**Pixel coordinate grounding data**

========================================

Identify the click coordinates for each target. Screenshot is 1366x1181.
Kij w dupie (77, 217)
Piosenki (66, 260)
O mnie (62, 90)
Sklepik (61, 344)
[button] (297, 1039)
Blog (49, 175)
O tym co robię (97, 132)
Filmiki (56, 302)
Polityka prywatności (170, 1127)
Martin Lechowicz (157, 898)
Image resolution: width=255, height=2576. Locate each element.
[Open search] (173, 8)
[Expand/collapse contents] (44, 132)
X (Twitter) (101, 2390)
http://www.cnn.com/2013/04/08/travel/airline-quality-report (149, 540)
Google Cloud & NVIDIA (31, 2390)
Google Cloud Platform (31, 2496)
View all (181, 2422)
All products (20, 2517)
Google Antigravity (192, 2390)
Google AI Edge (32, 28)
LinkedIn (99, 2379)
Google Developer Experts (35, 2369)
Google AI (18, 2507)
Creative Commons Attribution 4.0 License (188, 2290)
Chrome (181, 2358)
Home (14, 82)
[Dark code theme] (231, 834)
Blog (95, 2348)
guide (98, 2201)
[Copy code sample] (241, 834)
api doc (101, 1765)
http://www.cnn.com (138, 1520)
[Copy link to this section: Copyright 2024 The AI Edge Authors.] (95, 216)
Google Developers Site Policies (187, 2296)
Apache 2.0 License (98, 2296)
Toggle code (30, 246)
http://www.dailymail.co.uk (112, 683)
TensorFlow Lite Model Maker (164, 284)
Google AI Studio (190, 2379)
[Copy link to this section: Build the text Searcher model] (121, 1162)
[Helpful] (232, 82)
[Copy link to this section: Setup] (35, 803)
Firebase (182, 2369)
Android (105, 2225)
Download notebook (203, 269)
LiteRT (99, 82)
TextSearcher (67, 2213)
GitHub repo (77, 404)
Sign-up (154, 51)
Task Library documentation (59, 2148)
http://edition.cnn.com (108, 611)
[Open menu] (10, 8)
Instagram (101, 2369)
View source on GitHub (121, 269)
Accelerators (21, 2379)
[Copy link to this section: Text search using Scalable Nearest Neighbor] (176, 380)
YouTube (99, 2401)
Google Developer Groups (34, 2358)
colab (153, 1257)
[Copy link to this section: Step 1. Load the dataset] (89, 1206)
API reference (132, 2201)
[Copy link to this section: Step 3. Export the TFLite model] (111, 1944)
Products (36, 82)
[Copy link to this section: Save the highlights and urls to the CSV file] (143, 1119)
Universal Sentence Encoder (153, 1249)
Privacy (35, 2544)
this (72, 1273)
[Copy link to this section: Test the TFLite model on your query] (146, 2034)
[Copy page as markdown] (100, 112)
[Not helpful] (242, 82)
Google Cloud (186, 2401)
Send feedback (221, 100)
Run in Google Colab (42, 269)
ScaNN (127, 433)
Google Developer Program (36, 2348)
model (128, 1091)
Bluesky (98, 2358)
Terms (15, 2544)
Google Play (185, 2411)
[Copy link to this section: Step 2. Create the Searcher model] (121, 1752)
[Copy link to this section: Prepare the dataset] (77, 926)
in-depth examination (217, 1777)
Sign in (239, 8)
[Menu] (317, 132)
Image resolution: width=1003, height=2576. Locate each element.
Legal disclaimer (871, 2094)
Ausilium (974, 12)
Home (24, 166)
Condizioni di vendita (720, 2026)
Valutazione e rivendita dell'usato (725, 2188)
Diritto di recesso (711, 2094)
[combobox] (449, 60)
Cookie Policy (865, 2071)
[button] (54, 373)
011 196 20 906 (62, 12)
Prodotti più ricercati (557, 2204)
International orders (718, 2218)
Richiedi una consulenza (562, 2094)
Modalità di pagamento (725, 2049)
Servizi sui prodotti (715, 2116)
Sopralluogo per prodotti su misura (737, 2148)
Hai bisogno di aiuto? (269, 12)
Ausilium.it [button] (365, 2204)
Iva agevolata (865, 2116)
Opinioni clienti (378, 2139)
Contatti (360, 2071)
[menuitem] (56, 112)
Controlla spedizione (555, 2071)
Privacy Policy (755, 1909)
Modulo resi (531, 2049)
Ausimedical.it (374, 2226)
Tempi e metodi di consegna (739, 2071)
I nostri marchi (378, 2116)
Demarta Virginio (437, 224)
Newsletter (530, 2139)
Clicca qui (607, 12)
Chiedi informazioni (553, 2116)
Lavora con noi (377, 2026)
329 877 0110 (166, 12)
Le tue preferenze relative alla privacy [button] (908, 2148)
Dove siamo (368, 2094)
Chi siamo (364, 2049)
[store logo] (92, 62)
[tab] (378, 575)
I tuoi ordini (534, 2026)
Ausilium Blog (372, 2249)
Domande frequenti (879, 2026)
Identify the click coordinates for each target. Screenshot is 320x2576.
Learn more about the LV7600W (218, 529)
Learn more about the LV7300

========================================

Give the number of lines in the entries that include the string "each", and nothing more.

**Answer space**
4